• _Source records_
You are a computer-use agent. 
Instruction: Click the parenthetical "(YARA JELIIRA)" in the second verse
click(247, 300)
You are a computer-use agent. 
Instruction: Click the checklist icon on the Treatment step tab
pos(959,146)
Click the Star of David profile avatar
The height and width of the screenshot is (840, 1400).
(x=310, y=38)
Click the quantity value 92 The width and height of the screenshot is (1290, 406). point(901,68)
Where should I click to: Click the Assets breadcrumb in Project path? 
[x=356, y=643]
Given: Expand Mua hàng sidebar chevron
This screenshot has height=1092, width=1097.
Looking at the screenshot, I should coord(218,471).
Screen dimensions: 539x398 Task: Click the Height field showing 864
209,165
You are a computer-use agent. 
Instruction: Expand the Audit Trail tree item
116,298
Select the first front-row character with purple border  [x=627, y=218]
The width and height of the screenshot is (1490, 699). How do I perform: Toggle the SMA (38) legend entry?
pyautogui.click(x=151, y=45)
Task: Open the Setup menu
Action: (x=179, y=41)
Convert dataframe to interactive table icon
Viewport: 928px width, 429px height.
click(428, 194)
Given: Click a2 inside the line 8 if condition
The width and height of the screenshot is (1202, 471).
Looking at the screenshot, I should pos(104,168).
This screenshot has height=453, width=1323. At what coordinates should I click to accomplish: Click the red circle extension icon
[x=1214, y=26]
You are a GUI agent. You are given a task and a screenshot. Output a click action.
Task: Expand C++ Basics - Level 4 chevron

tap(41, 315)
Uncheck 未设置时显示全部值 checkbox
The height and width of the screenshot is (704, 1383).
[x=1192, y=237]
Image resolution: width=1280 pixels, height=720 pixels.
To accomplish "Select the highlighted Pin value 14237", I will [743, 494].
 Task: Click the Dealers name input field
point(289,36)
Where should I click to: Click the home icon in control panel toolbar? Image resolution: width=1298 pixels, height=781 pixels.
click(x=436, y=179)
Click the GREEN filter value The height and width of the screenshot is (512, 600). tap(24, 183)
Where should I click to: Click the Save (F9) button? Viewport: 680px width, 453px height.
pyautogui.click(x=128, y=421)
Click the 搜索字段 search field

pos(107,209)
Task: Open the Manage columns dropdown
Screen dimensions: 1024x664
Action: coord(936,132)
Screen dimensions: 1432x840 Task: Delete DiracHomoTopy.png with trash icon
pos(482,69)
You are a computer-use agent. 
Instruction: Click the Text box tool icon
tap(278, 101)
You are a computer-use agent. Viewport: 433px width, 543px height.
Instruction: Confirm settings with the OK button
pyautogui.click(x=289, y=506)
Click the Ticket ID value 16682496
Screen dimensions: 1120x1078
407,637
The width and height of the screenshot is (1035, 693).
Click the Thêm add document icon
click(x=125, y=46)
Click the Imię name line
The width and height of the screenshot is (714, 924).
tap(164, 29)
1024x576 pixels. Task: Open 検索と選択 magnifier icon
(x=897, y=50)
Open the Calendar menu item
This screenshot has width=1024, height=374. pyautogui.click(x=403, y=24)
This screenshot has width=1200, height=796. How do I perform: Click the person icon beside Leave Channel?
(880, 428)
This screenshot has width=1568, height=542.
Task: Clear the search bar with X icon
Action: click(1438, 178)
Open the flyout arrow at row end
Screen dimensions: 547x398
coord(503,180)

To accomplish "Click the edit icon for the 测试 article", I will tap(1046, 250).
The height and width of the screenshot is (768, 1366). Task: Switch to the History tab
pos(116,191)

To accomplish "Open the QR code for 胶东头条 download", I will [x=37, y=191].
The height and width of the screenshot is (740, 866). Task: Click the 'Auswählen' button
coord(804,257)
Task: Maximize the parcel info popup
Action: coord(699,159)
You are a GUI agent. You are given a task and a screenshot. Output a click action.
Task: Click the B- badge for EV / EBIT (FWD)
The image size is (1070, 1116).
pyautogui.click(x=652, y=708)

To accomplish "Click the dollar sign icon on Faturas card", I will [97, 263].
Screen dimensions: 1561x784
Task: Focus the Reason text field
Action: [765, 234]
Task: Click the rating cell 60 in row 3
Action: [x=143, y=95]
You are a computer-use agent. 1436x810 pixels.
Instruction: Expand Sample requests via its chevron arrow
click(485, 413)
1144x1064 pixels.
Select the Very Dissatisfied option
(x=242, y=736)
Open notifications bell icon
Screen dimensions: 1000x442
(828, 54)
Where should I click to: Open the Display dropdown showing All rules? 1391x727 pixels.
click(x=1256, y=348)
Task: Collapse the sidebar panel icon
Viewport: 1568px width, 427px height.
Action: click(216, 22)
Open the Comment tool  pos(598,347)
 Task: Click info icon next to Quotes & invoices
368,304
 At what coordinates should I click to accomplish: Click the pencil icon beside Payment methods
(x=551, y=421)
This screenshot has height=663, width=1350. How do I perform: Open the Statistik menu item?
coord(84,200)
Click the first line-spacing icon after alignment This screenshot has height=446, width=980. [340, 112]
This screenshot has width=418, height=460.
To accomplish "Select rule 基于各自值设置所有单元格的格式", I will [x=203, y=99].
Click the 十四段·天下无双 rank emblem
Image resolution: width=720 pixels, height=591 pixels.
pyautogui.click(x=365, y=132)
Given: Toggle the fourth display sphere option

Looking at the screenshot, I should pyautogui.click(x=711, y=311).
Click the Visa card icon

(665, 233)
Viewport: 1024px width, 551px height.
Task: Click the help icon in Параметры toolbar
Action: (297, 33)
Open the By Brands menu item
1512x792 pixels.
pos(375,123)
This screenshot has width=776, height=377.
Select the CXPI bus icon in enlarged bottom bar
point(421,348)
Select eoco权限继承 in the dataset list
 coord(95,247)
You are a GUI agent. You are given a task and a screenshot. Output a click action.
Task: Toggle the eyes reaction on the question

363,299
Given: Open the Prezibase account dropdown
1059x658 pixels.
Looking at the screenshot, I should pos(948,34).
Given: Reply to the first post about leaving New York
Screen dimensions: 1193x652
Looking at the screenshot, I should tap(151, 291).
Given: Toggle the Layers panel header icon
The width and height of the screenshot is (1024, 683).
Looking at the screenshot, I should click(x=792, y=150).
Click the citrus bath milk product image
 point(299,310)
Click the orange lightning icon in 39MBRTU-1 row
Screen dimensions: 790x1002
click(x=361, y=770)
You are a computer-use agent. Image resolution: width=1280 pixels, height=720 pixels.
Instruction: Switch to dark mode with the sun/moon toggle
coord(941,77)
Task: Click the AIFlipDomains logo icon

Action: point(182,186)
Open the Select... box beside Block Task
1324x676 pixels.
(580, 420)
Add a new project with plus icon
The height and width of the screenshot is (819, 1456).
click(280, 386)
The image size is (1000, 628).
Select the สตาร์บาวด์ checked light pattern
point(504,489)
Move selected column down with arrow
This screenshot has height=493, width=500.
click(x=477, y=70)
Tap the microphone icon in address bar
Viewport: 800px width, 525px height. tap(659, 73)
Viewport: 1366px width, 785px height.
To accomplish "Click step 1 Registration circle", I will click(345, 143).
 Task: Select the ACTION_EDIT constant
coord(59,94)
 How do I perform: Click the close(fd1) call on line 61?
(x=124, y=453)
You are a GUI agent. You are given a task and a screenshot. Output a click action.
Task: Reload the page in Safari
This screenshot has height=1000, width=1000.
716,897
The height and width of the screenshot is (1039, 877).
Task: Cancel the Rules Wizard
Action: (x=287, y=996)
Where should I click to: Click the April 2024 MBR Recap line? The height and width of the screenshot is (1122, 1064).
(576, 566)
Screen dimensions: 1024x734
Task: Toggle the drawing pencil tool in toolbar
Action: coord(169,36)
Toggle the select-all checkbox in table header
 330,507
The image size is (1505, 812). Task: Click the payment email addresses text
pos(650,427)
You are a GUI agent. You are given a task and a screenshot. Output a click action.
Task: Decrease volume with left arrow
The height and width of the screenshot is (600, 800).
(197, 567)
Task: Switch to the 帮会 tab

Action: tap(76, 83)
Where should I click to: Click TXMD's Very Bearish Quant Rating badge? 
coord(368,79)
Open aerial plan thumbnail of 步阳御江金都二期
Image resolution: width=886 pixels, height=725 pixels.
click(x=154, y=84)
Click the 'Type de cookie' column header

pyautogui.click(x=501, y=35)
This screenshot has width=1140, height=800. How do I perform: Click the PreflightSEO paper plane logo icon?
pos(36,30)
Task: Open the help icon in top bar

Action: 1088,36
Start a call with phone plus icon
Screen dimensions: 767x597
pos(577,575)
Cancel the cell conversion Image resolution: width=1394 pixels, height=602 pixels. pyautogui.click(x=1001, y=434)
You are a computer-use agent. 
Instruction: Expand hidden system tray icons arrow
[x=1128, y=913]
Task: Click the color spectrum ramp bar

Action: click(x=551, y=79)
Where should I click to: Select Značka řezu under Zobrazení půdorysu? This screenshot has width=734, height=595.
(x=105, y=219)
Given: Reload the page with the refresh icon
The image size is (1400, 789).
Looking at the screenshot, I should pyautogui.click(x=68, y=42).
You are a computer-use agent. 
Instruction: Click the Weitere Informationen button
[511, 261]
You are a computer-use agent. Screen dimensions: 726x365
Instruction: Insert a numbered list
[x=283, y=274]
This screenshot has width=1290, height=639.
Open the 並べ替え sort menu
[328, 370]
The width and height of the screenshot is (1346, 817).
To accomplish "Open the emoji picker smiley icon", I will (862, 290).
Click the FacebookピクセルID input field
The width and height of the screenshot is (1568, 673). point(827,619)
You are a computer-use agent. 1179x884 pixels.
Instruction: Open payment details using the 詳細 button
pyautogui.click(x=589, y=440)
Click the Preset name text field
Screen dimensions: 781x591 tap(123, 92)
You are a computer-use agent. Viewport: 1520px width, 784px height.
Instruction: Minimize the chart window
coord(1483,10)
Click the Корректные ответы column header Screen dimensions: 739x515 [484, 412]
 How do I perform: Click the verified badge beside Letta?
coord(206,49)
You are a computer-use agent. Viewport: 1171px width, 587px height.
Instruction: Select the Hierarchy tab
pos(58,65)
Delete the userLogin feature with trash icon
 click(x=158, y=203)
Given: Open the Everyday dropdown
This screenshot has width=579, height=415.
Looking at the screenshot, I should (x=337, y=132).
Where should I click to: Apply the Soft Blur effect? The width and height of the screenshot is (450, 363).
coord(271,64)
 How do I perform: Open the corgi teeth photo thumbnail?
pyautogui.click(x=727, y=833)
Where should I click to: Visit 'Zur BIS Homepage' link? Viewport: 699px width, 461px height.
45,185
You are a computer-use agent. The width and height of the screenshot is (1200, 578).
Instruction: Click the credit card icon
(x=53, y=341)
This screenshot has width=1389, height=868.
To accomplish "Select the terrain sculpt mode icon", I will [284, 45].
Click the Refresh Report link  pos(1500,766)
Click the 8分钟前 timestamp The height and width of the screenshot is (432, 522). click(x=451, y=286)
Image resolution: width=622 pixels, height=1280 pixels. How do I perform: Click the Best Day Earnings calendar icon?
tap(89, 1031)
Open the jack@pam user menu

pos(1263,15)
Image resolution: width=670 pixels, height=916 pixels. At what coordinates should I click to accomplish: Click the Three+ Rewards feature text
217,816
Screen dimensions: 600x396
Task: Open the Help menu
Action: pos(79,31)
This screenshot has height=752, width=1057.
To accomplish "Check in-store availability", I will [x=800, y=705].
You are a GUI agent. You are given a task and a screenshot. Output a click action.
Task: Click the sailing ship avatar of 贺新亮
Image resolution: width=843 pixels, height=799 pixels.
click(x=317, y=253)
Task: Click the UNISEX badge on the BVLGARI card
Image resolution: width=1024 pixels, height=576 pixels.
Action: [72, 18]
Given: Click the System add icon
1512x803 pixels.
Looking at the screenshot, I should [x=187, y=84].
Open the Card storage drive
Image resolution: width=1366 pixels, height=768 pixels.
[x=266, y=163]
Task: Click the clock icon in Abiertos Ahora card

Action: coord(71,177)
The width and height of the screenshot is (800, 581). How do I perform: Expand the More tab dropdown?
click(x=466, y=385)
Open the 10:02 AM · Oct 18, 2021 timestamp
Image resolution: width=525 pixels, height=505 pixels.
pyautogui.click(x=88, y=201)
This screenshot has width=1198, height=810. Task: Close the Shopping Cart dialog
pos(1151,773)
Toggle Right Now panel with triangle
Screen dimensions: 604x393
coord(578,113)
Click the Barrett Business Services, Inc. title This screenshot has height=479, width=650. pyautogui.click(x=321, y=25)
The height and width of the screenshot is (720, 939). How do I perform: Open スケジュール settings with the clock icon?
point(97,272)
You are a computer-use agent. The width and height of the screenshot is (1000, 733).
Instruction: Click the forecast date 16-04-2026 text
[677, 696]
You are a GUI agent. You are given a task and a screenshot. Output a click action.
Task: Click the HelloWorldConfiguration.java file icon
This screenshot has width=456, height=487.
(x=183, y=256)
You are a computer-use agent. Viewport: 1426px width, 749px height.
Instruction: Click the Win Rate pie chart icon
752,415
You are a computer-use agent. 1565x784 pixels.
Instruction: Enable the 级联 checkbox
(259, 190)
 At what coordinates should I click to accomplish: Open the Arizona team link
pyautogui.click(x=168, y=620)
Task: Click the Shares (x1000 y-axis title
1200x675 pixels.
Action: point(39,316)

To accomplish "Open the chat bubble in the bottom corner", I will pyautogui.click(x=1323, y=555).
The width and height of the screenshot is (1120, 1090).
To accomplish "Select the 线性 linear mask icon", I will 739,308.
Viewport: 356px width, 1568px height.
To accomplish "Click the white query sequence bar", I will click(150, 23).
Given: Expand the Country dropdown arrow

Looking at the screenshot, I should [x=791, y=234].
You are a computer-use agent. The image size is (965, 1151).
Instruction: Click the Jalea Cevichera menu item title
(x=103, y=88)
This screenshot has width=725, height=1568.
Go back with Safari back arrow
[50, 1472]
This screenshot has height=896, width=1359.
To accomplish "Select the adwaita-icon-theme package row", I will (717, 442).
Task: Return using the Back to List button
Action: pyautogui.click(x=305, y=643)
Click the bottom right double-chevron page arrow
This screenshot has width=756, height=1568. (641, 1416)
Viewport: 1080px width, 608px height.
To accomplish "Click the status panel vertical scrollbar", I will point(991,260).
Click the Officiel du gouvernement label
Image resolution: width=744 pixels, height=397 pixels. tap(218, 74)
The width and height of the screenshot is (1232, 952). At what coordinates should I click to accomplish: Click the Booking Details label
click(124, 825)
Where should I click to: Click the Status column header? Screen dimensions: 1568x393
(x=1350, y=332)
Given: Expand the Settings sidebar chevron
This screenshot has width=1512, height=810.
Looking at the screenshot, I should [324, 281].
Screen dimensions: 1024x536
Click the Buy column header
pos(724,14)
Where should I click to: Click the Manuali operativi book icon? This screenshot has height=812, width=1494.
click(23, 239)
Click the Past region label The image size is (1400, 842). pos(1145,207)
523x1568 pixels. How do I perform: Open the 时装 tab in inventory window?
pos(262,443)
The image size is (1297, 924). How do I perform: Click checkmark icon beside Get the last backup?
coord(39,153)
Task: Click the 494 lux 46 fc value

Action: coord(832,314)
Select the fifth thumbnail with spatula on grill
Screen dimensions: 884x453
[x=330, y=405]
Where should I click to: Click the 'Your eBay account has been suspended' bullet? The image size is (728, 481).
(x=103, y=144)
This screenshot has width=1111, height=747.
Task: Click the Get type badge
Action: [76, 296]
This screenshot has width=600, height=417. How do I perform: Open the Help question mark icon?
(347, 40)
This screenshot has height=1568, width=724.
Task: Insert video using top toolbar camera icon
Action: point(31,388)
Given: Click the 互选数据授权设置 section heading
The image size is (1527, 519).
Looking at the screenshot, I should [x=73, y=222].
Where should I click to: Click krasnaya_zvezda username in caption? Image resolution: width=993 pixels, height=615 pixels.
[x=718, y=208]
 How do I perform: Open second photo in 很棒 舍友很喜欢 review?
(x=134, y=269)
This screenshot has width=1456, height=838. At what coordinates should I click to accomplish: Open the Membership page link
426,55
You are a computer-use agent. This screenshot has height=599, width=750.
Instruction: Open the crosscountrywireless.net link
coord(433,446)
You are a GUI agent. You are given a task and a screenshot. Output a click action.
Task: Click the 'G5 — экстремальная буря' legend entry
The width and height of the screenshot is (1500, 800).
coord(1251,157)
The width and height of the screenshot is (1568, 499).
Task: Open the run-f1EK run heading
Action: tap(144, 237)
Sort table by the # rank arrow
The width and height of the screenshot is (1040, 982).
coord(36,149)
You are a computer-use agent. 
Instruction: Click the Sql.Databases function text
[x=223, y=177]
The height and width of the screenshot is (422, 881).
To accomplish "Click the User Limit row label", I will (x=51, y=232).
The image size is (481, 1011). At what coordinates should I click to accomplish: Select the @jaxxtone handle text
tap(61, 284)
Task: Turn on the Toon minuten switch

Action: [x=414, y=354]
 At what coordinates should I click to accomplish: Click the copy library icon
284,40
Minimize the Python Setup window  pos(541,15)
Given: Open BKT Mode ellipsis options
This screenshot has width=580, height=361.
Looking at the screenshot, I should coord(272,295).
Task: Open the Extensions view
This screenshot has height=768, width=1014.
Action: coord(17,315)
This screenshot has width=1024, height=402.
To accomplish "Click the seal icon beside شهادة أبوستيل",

• _Work task_
In the listing above, the lines from the one containing "Task: Click the 494 lux 46 fc value" through the one containing "Task: Click the 'G5" must be set down exactly, with no other lines.

• _Answer box_
Task: Click the 494 lux 46 fc value

Action: coord(832,314)
Select the fifth thumbnail with spatula on grill
Screen dimensions: 884x453
[x=330, y=405]
Where should I click to: Click the 'Your eBay account has been suspended' bullet? The image size is (728, 481).
(x=103, y=144)
This screenshot has width=1111, height=747.
Task: Click the Get type badge
Action: [76, 296]
This screenshot has width=600, height=417. How do I perform: Open the Help question mark icon?
(347, 40)
This screenshot has height=1568, width=724.
Task: Insert video using top toolbar camera icon
Action: point(31,388)
Given: Click the 互选数据授权设置 section heading
The image size is (1527, 519).
Looking at the screenshot, I should [x=73, y=222].
Where should I click to: Click krasnaya_zvezda username in caption? Image resolution: width=993 pixels, height=615 pixels.
[x=718, y=208]
 How do I perform: Open second photo in 很棒 舍友很喜欢 review?
(x=134, y=269)
This screenshot has width=1456, height=838. At what coordinates should I click to accomplish: Open the Membership page link
426,55
You are a computer-use agent. This screenshot has height=599, width=750.
Instruction: Open the crosscountrywireless.net link
coord(433,446)
You are a GUI agent. You are given a task and a screenshot. Output a click action.
Task: Click the 'G5 — экстремальная буря' legend entry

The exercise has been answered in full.